Another approach to sustainable energy storage is to circumvent the need for recycling breakthroughs altogether by designing the LIB differently from the start. For instance, the use of organic materials that are easily recyclable is increasingly explored for use in devices.1 Not only are these materials favourable in the end-of-life stage, but their production is also cheap, accessible, and environmentally benign.

In any case, scientists, engineers, and policymakers must come together to address the issues caused by LIB landfilling. And quickly, too, because the storm is coming (Figure 2).

Figure 2. A possible scenario for the growth of electric vehicle sales in the next decade. PLDVs = passenger light duty vehicles; LCVs = light commercial vehicles; BEVs = battery electric vehicles; PHEV = plug-in hybrid electric vehicles.
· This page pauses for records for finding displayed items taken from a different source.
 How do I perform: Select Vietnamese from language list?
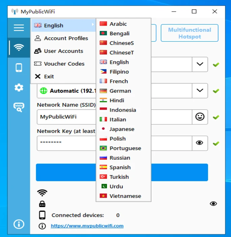[125, 196]
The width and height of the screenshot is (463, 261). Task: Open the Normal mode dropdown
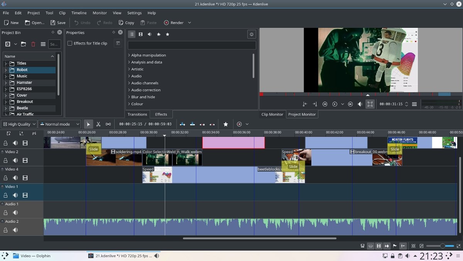tap(60, 124)
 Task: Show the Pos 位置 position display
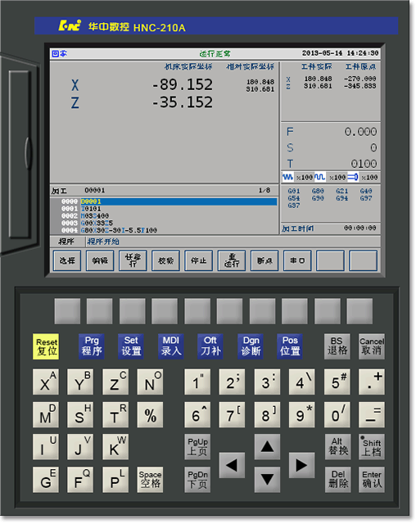290,347
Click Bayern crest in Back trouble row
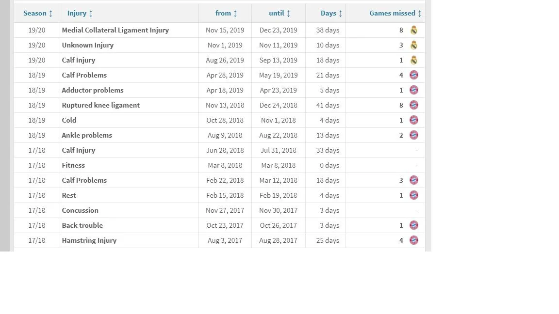559x314 pixels. 413,225
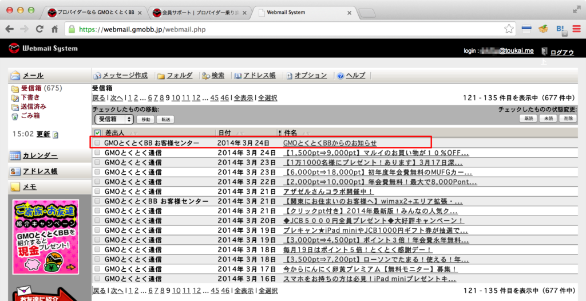Screen dimensions: 586x301
Task: Open the 受信箱 move-to folder dropdown
Action: coord(114,119)
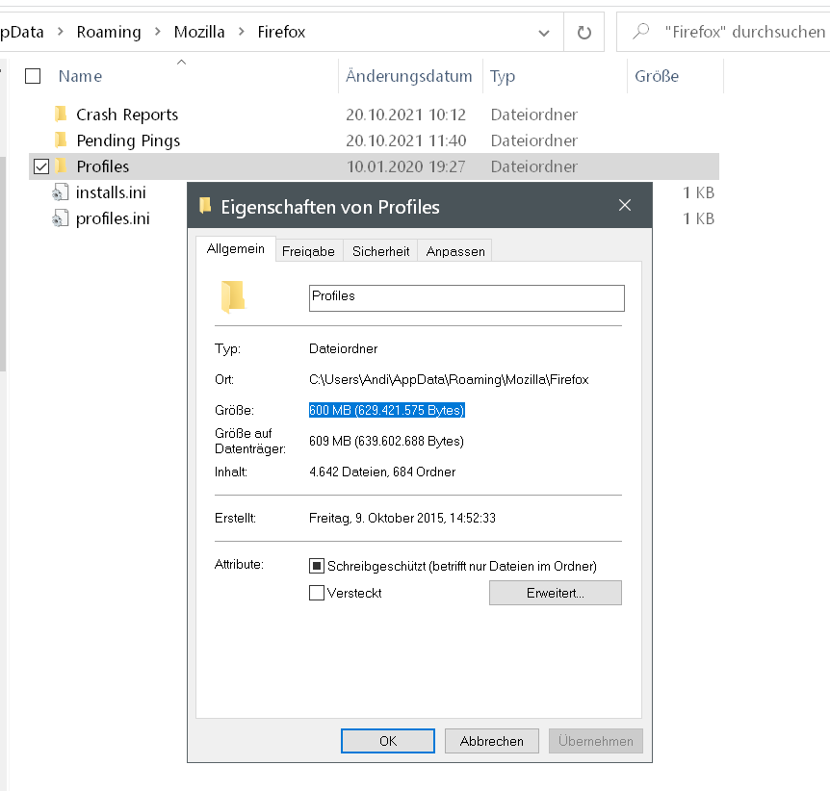The image size is (830, 791).
Task: Expand the chevron between Roaming and Mozilla
Action: click(x=157, y=33)
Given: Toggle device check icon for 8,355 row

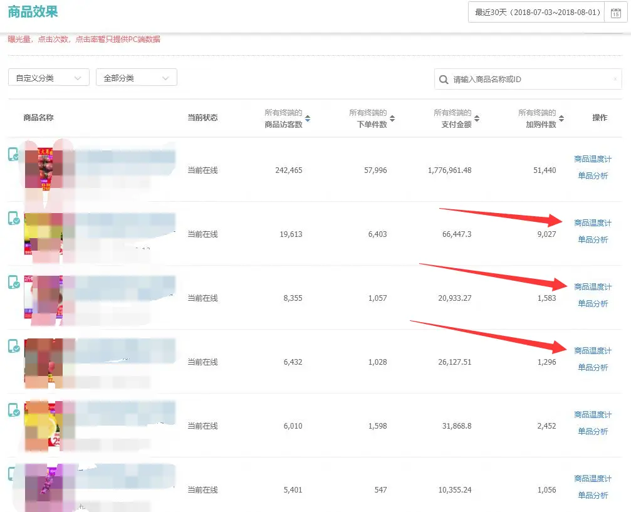Looking at the screenshot, I should coord(14,282).

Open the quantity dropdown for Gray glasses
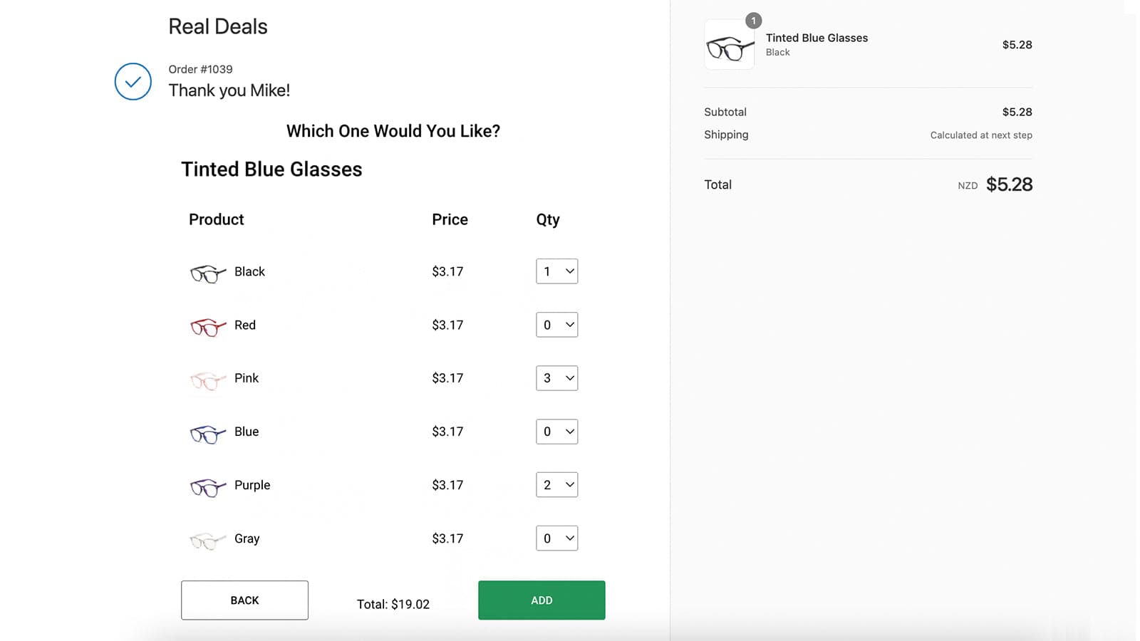click(x=556, y=538)
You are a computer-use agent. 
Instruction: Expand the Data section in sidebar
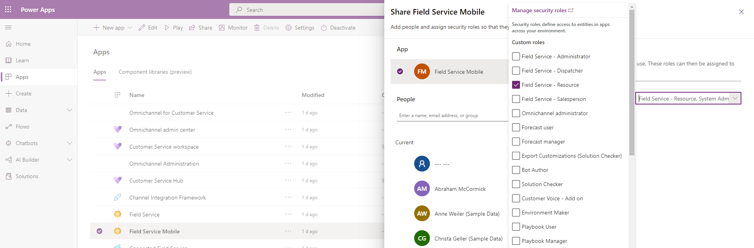click(x=70, y=110)
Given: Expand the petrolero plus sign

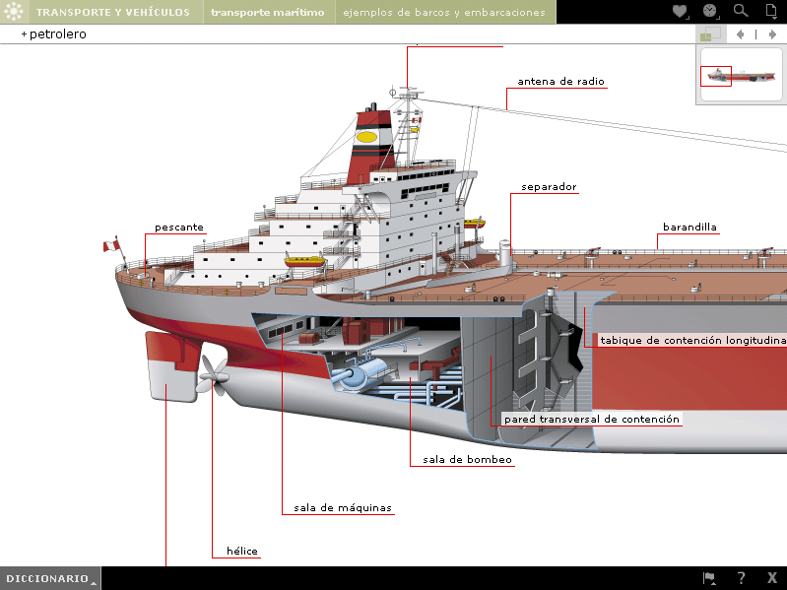Looking at the screenshot, I should point(24,34).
From Ref [1].

References

  1. Poizot, P.; Gaubicher, J.;  Renault, S.;  Dubois, L.;  Liang, Y.; Yao, Y. J. C. R., Opportunities and Challenges for Organic Electrodes in Electrochemical Energy Storage. 2020.
  2. Gardiner, J. J. T. G., The rise of electric cars could leave us with a big battery waste problem. 2017, 10.
  3. It’s time to recycle lithium-ion batteries. C&EN Global Enterprise 2019, 97 (28), 29-32.
  4. Gaines, L. J. S. M.; Technologies, The future of automotive lithium-ion battery recycling: Charting a sustainable course. 2014, 1, 2-7.
  5. Frankel, T. C.; Chavez, M. R.; Ribas, J. J. T. W. P., The cobalt pipeline. Tracing the path from deadly hand-dug mines in Congo to consumers’ phones and laptops. 2016, 30.
  6. Larcher, D.; Tarascon, J.-M. J. N. c., Towards greener and more sustainable batteries for electrical energy storage. 2015, 7 (1), 19-29.